**What the task requires**
Reproduce, character for character, the lines from the one containing "Where should I click to: Switch" through the final line.

Click-target data
** BEGIN **
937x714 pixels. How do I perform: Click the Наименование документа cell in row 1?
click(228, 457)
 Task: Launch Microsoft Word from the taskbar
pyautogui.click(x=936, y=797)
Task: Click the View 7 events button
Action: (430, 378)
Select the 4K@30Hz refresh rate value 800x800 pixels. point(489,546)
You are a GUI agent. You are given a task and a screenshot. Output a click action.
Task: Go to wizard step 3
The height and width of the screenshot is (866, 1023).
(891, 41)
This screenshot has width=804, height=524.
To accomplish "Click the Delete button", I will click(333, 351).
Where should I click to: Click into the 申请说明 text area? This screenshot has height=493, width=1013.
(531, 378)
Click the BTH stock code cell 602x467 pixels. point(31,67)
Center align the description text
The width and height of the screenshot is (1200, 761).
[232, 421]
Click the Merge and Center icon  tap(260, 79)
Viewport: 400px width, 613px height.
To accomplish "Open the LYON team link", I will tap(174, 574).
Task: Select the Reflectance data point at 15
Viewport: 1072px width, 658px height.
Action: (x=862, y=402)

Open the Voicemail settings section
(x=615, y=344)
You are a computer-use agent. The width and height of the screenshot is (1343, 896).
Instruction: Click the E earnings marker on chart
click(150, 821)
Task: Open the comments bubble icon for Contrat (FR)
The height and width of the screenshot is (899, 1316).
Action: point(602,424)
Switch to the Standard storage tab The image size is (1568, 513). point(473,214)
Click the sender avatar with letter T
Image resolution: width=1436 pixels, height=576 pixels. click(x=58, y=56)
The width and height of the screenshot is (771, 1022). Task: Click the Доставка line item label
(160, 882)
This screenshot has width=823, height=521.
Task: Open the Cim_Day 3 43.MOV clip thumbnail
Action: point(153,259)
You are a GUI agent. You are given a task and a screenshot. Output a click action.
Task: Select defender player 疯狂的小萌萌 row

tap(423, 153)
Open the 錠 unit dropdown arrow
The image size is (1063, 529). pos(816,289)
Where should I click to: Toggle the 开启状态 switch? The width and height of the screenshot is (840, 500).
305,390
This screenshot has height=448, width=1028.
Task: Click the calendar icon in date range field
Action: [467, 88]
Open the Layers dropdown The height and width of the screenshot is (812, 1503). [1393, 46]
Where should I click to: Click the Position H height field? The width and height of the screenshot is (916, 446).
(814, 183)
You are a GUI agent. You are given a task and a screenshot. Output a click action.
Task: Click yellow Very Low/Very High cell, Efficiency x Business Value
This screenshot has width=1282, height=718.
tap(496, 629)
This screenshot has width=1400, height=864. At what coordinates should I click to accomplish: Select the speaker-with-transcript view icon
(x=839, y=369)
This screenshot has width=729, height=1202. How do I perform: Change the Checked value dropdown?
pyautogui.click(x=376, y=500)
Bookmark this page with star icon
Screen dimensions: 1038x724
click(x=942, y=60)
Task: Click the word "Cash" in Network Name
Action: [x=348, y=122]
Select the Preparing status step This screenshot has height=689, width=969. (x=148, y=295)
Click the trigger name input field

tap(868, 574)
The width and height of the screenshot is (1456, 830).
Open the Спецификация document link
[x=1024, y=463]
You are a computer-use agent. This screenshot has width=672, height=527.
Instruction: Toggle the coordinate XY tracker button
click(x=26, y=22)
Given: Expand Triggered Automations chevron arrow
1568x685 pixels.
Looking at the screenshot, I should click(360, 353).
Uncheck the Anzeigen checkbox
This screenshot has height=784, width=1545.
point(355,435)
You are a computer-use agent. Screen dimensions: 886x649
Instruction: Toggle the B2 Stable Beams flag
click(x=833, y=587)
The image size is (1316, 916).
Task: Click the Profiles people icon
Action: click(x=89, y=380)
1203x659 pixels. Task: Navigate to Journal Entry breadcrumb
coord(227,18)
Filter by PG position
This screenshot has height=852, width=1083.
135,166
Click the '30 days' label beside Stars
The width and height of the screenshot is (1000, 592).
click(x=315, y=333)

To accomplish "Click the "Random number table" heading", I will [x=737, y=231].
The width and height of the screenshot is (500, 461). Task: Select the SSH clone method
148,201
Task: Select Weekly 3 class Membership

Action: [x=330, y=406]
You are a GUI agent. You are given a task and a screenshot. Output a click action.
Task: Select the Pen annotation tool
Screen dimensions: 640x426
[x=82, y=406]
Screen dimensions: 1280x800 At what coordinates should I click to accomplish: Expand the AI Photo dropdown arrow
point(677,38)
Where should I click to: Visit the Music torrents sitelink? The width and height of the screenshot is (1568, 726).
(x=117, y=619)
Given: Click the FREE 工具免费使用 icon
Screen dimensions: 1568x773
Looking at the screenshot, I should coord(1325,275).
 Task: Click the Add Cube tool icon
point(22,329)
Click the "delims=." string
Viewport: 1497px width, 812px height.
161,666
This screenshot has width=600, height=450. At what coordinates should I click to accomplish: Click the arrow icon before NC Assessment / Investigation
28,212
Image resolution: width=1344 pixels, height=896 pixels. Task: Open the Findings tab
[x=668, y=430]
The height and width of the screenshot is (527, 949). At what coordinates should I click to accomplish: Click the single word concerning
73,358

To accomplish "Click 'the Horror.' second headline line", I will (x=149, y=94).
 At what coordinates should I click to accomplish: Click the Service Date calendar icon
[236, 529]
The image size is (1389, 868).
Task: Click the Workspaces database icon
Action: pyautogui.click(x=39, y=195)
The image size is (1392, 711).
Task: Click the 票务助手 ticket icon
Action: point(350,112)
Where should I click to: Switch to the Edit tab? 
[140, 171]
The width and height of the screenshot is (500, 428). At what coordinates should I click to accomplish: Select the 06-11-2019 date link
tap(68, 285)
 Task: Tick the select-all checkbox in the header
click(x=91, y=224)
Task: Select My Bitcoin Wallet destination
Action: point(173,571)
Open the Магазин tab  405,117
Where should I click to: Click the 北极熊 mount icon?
** END **
**Solution**
Where should I click to: Switch to the Edit tab? 
[140, 171]
The width and height of the screenshot is (500, 428). At what coordinates should I click to accomplish: Select the 06-11-2019 date link
tap(68, 285)
 Task: Tick the select-all checkbox in the header
click(x=91, y=224)
Task: Select My Bitcoin Wallet destination
Action: point(173,571)
Open the Магазин tab  405,117
Where should I click to: Click the 北极熊 mount icon?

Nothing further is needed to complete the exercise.